The Clinical Dementia Rating Scale
The Clinical Dementia Rating (CDR) scale is an hour long, semi-structured interview with the patient and a caregiver. It includes assessment in six domains: memory; judgement and problem solving; orientation; home and hobbies; personal care; and community affairs, as well as having a global score.1 Scores on these domains, from 0−3 for normal to severe with a 0.5 score for ‘questionable,’ are independent of each other and level of impairment may differ between each domain.2
The Clinical Dementia Rating scale is a comprehensive, semi-structured interview
Though useful, the CDR is rarely applied in clinical practice, reported Dr Harrison, and discrepancies have been found between naïve and experienced raters regarding the severity of dementia.3 Overall, Dr Harrison concluded the while it may be useful, the CDR, in his opinion, has variable content validity, variable reliability, and modest sensitivity.
The Mini-Mental State Examination and Identification and Intervention for Dementia in Elderly Africans measure
Dr Farombi discussed the Mini-Mental State Examination (MMSE),4 which is often used as a quick screen in the clinic5 as it takes around 5−10 minutes to administer,6 and as a secondary endpoint in clinical trials.7 The MMSE quantitively assesses cognitive impairment severity6 and can be used to classify moderate stages of dementia.8 Assessments include of orientation, attention or calculation, registration, recall, language, comprehension, and motor skills.6 Possible total scores range from 0−30 with a score ≤23 indicating dementia.4
The MMSE is fast and easy to administer and scoring is straightforward; however, it doesn’t assess executive functioning and it may not be sensitive to subtle cognitive changes in patients with early dementia or mild cognitive impairment (MCI).4,6 Importantly, highlighted Dr Farombi, MMSE performance outcomes are affected by education level,4 and there are few local language translations.
The Identification and Intervention for Dementia in Elderly Africans is of use for people with low formal education levels
The Identification and Intervention for Dementia in Elderly Africans (IDEA) is a 10−15 minute instrument with three domains: naming, language and abstract thinking; orientation; and memory and praxis. Total score is 15 with a score ≤7 indicating major cognitive impairment. IDEA, currently validated in Tanzania and Nigeria,9 shows good inter-rater reliability and internal consistency and performs well in comparison to similar tests in populations with low formal education levels.9,10
With these results in mind, Dr Farombi asked, “should we continue to use MMSE alone or look at it holistically and combine different cultural biases and environmental and education backgrounds in making a clinical trial design that’s inclusive?”

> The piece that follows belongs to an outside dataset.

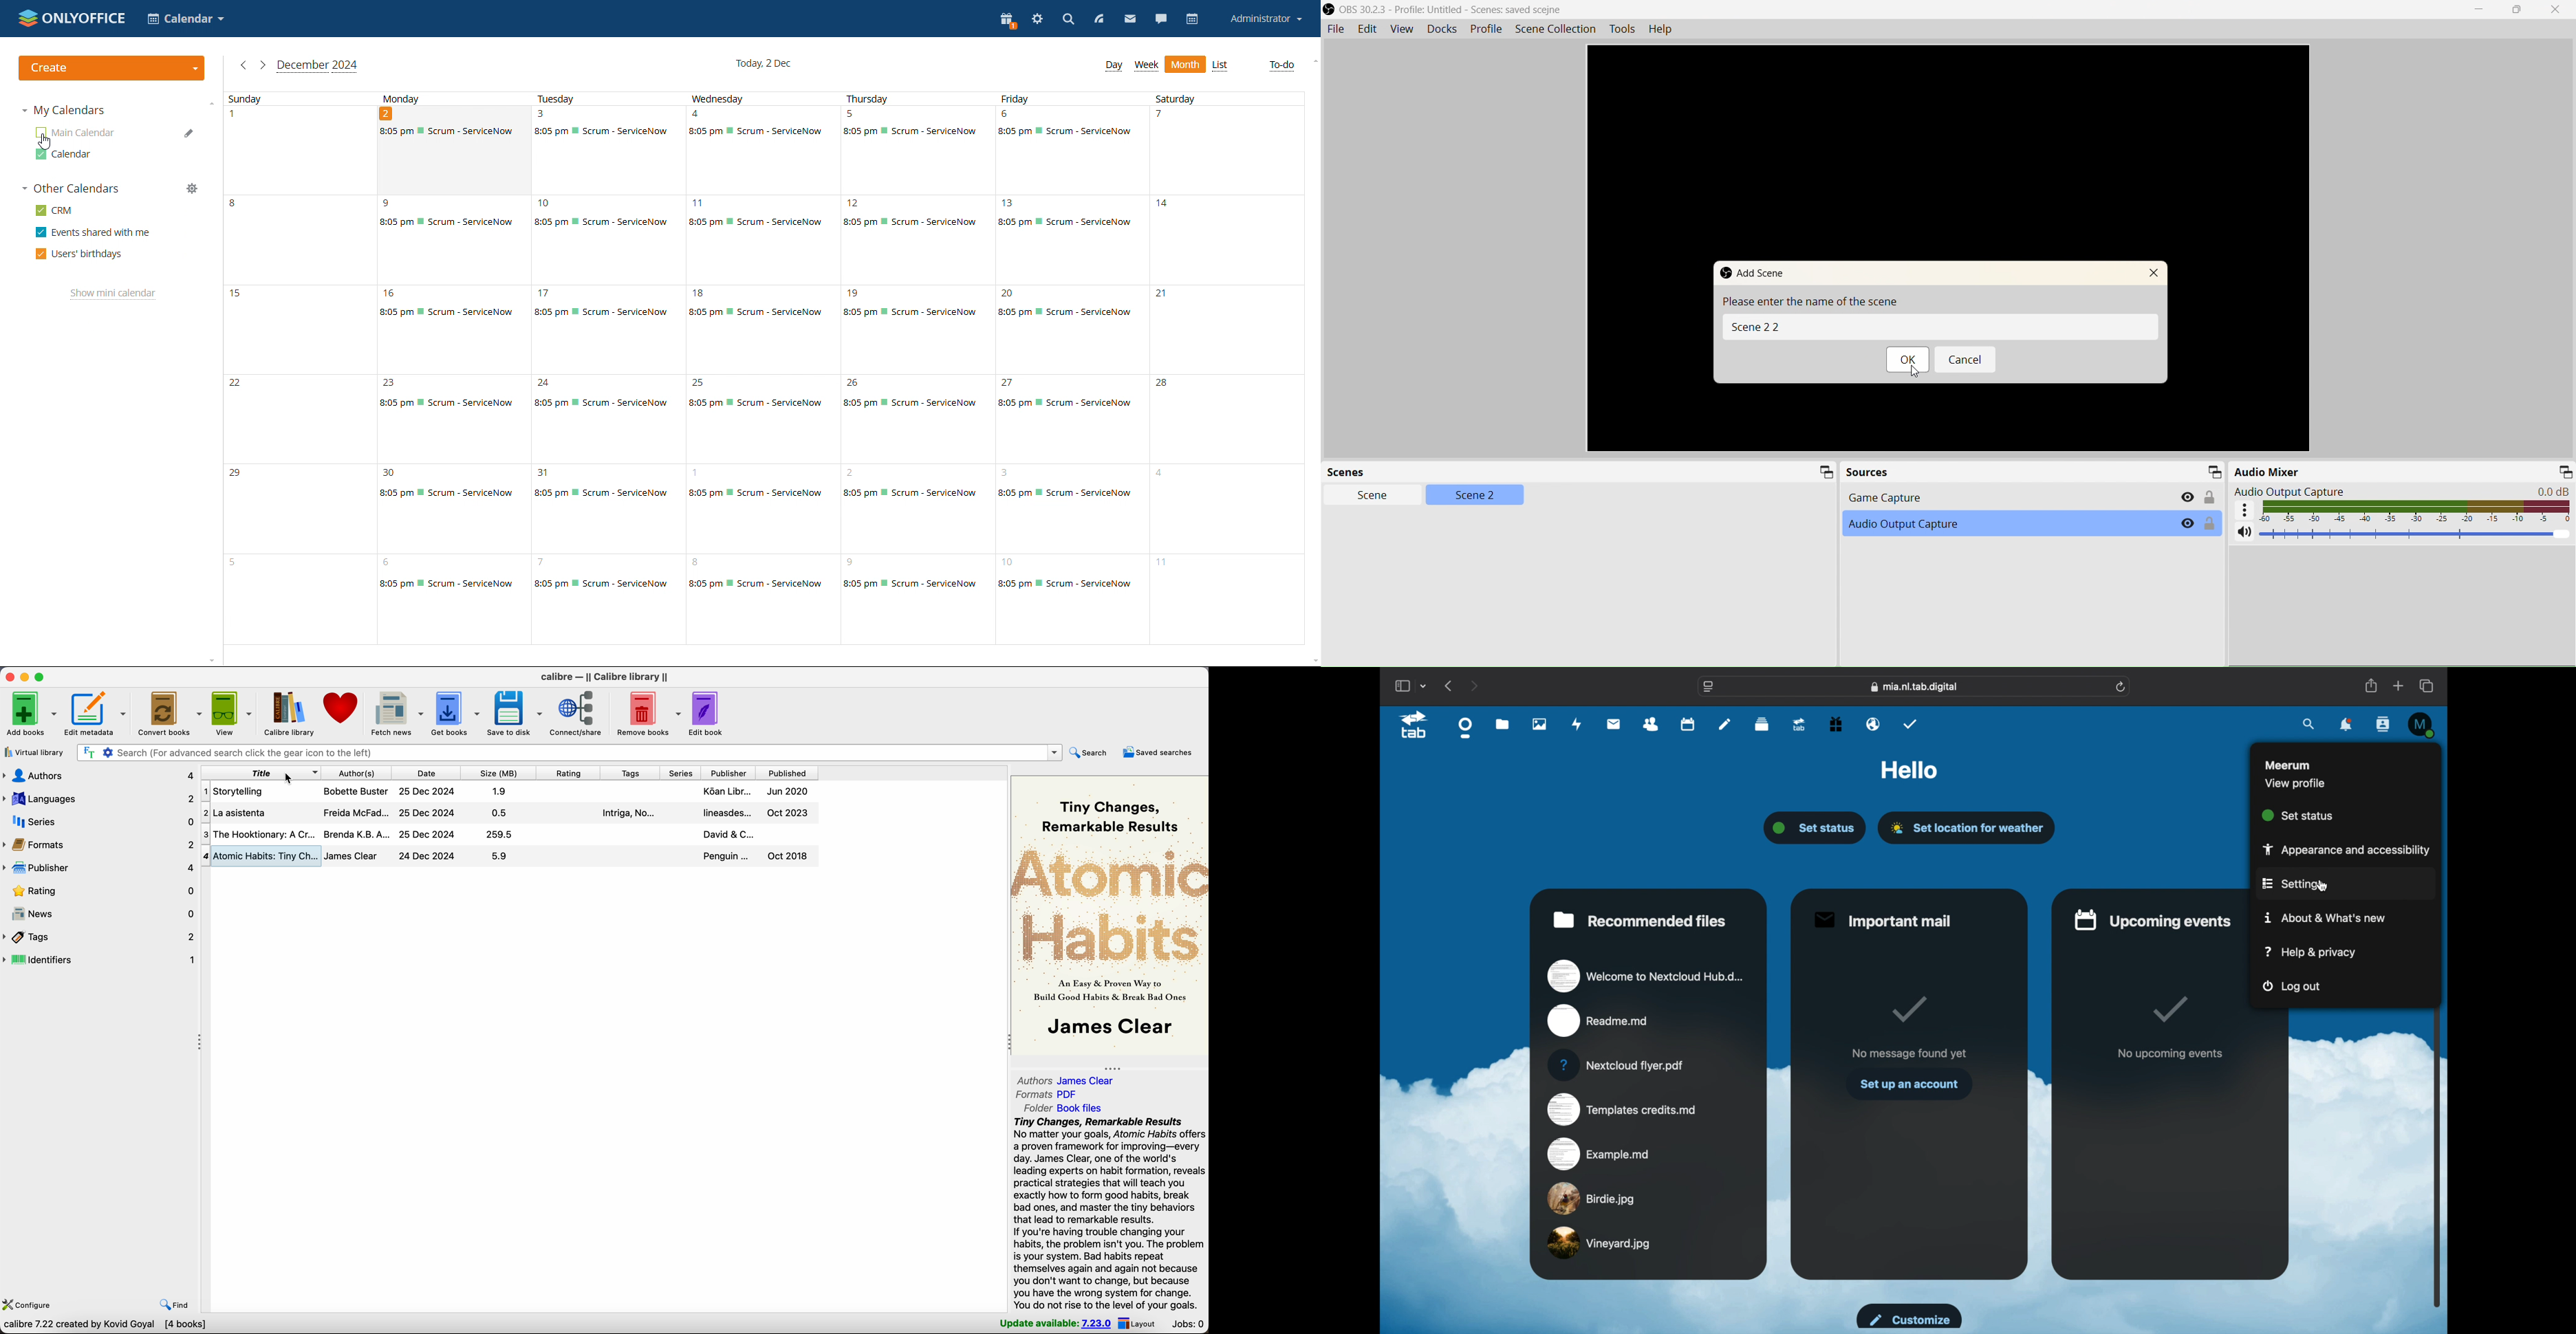 The height and width of the screenshot is (1344, 2576). I want to click on Bl Scene22, so click(1755, 326).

The Montreal Cognitive Assessment
The Montreal Cognitive Assessment (MoCA) is a 10−15 minute screening test that is available in many languages. This 30-point test investigates concentration, orientation, focus and spatial awareness, language and recall, and includes the clock-drawing test. A score ≤25 indicates dementia risk.11,12 The MoCA is used as a secondary endpoint in clinical trials7 but less often in clinical practice11 as it may be more challenging for patients and requires training and certification to use.13
The Montreal Cognitive Assessment is a quick screening test to assess dementia risk
According to Dr Araújo, the MoCA is not only a helpful and relatively comprehensive ‘bedside’ instrument, but also useful for uncovering ‘hidden’ cognitive impairments and for patients with co-pathologies. Advantages to the MoCA include that it is fast to administer and, compared to the MMSE, covers additional cognitive domains and is more sensitive in early-stage AD and MCI. However, it doesn’t assess some cognitive domains relevant to AD, such as apraxia, it can only be administered by a trained healthcare professional, and there are high false positive rates in culturally diverse populations.11,14
Digital biomarkers include mobile and wearable devices and applications that can actively and passively collect health data. Such devices can monitor changes in domains that may be relevant to AD progression. As these devices are increasingly being used in the general population, they might prove useful in charting and recognizing cognitive, behavioral, sensory, and motor changes years before otherwise noticeable MCI or mild AD.15
However, highlighted Professor Nilforooshan, a number of issues need to be addressed before digital biomarkers can be widely used. For instance, how accurate and cost-effective devices are, how digital data should be integrated with clinical data, and who should have access to it.16,17
Digital biomarkers may be used in the future to alert to early Alzheimer’s disease-related changes
The ‘Healthy Home’ initiative, being carried out at the Dementia Research Institute at Imperial College London, UK, gives patients simple biometric devices that can measure, for instance, blood pressure, temperature, gait, and walking speed. The devices show changes in an individual’s biometric measures so they can be contacted if something adversely changes. This, said Professor Nilforooshan, means a patient can be seen at a clinic when needed, instead of having to have regular, scheduled check-ups that may be too near or too far apart for each person’s needs.